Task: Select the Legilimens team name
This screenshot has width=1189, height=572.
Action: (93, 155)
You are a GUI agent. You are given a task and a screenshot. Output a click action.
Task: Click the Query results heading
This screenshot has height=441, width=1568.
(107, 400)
==========
-- THE REQUEST --
Could you return every one of the entries above unchanged, line for line?

-- EXERCISE RESPONSE --
Task: Select the Legilimens team name
This screenshot has width=1189, height=572.
Action: (93, 155)
You are a GUI agent. You are given a task and a screenshot. Output a click action.
Task: Click the Query results heading
This screenshot has height=441, width=1568.
(107, 400)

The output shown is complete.